Perícia médica realizada em 12/8/2015 concluiu ser, a apelada, portadora de Lombalgia
crônica; tendinopatia dos ombros e gonartrose bilateral. Considerou-a incapacitada para o
trabalho de forma parcial e definitiva, com repercussão sobre “atividades laborativas que
requeiram esforço físico”, com início da incapacidade “há aproximadamente cinco anos”. (fs. 48
a 55, Id. 943307).
A requerente acostou resultados de ultrassonografia do ombro direito indicando “edema na
AAC, sd. do impacto e tendinite do supraespinhal” e ultrassonografia do ombro esquerdo
apontando “tenossinovite da CLB; tendinose do Supraespinal; edema da AAC”, datados de
janeiro de 2014; ultrassom do joelho esquerdo indicando “enteopatia do LCM e derrame
subquadiciptal”, datado de 8/8/2014 (fs. 22 a 24, Id. 943307).
Não obstante a incapacidade se restrinja às atividades que demandem esforço físico,
considerando a idade da parte autora (56 anos), as limitações que as patologias lhe impõem
são grandes e restringem, em muito, a possibilidade de colocação no mercado de trabalho,
diante da profissão de trabalhadora rural que sempre exerceu.
Desse modo, o conjunto probatório restou suficiente para a concessão de aposentadoria por
invalidez.
O termo inicial do benefício deve ser fixado na data do requerimento administrativo, ocasião em
que a autora encontrava-se incapacitada para suas atividades laborativas e em que a autarquia
tomou ciência de sua pretensão.
Quer seja em relação aos juros moratórios, devidos a partir da citação, momento em que
constituído o réu em mora; quer seja no tocante à correção monetária, incidente desde a data
do vencimento de cada prestação, há que prevalecer tanto o decidido, sob a sistemática da
repercussão geral, no Recurso Extraordinário n.º 870.947, de 20/9/2017, sob relatoria do
Ministro Luiz Fux, quanto o estabelecido no Manual de Orientação de Procedimentos para
Cálculos na Justiça Federal, em vigor por ocasião da execução do julgado, observada a
rejeição dos embargos de declaração no âmbito do julgamento em epígrafe, em 03/10/2019.
Quanto ao prequestionamento suscitado, inexiste contrariedade alguma à legislação federal ou
a dispostos constitucionais.
Posto isso, rejeito a matéria preliminar e nego provimento à apelação.
É o voto.
THEREZINHA CAZERTA
Desembargadora Federal Relatora
E M E N T A
PREVIDENCIÁRIO. APOSENTADORIA POR INVALIDEZ. AUXÍLIO-DOENÇA.
TRABALHADOR RURAL. COMPROVAÇÃO DA ATIVIDADE DE RURÍCOLA NO PERÍODO
ANTERIOR AO REQUERIMENTO. INCAPACIDADE RECONHECIDA PELO LAUDO
PERICIAL. CONCESSÃO DO BENEFÍCIO.
- Pretensão de atribuição de efeito suspensivo merece ser rejeitada.
- Os requisitos à aposentadoria por invalidez, conforme preceituam os arts. 42 e seguintes da
Lei n.° 8.213/91, consistem na presença da qualidade de segurado, na existência de
incapacidade total e permanente para o trabalho e na ocorrência do cumprimento da carência,
nas hipóteses em que exigida.
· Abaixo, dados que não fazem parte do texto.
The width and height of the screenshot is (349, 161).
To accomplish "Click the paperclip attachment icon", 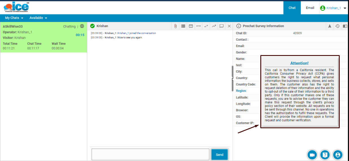I will (x=175, y=26).
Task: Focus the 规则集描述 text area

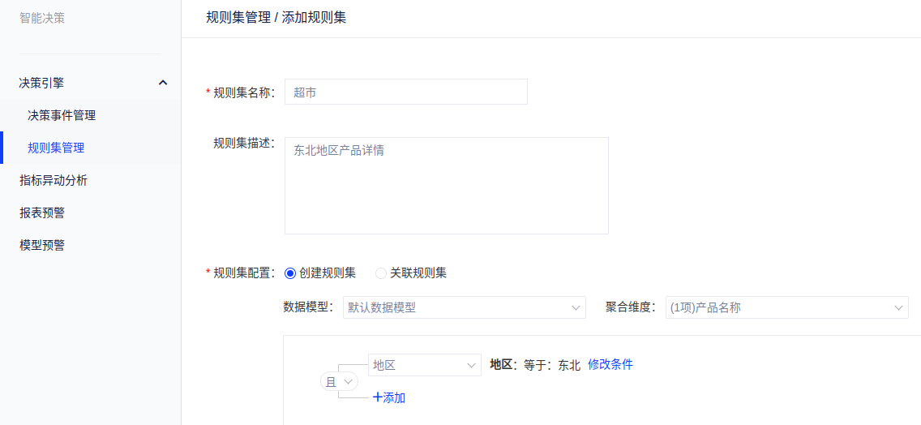Action: pos(446,186)
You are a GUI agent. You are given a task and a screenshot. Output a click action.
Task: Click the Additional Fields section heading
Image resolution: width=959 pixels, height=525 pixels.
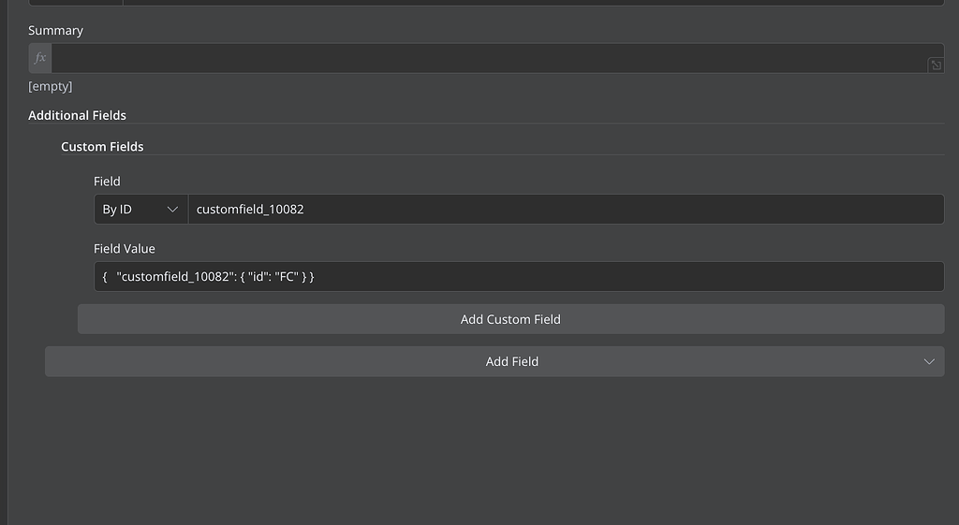tap(77, 115)
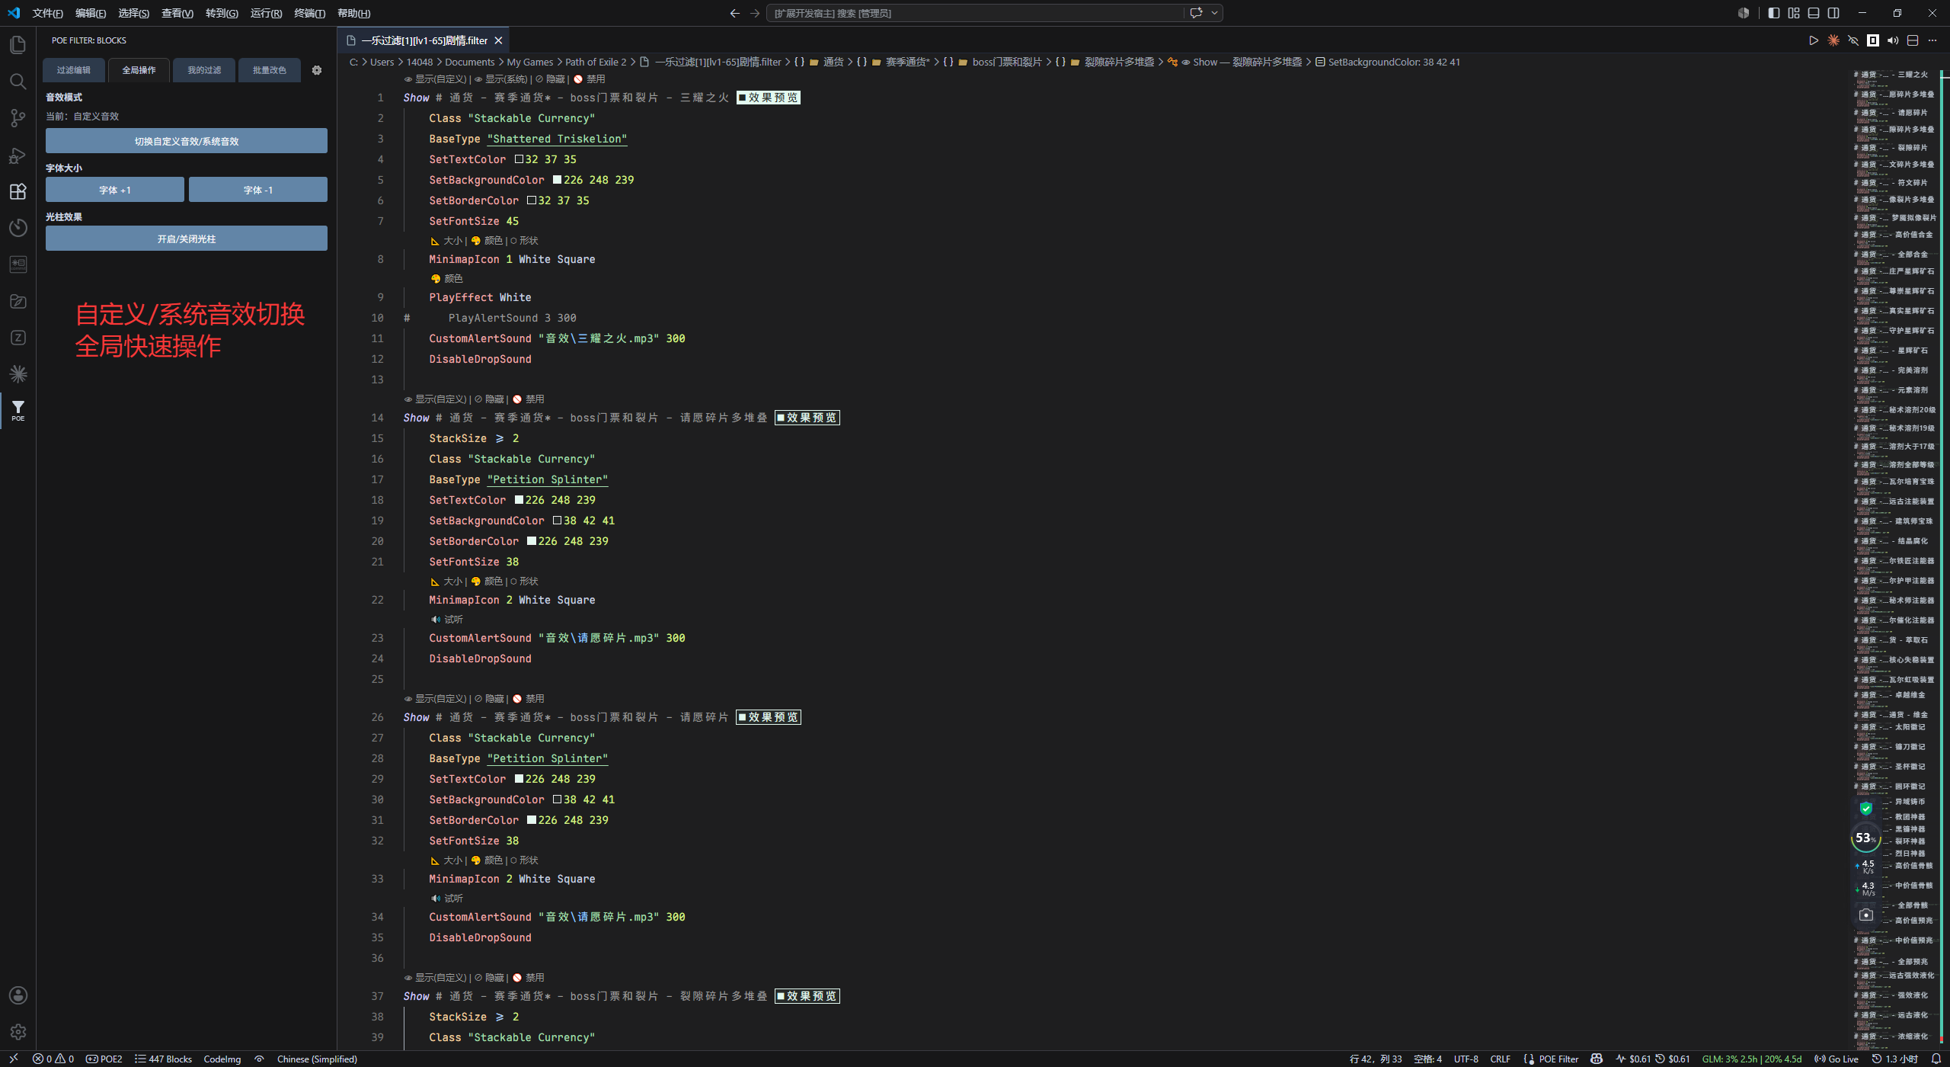This screenshot has height=1067, width=1950.
Task: Toggle 开启/关闭光柱 beam effect
Action: click(x=187, y=239)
O auxílio-doença, por sua vez, é concedido nos casos de
incapacidade temporária.
- Necessária a contextualização do indivíduo para a aferição da incapacidade laborativa. Os
requisitos insertos na Lei de Benefícios devem ser observados em conjunto com as condições
sócio-econômica, profissional e cultural do trabalhador.
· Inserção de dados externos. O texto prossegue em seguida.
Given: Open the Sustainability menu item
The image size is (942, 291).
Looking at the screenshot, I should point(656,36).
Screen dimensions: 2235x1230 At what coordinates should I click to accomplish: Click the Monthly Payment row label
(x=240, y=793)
- A atividade rural deve ser comprovada por meio de início de prova material, aliada à prova
testemunhal.
- Preenchidos os requisitos legais - quais sejam, qualidade de segurada, incapacidade e
cumprimento do período de carência (12 meses) -, é de rigor a concessão do benefício.
- Reconhecimento da procedência do pedido formulado. ACÓRDÃO
Vistos e relatados estes autos em que são partes as acima indicadas, a Oitava Turma, por
unanimidade, decidiu rejeitar a matéria preliminar e negar provimento à apelação, nos termos
do relatório e voto que ficam fazendo parte integrante do presente julgado.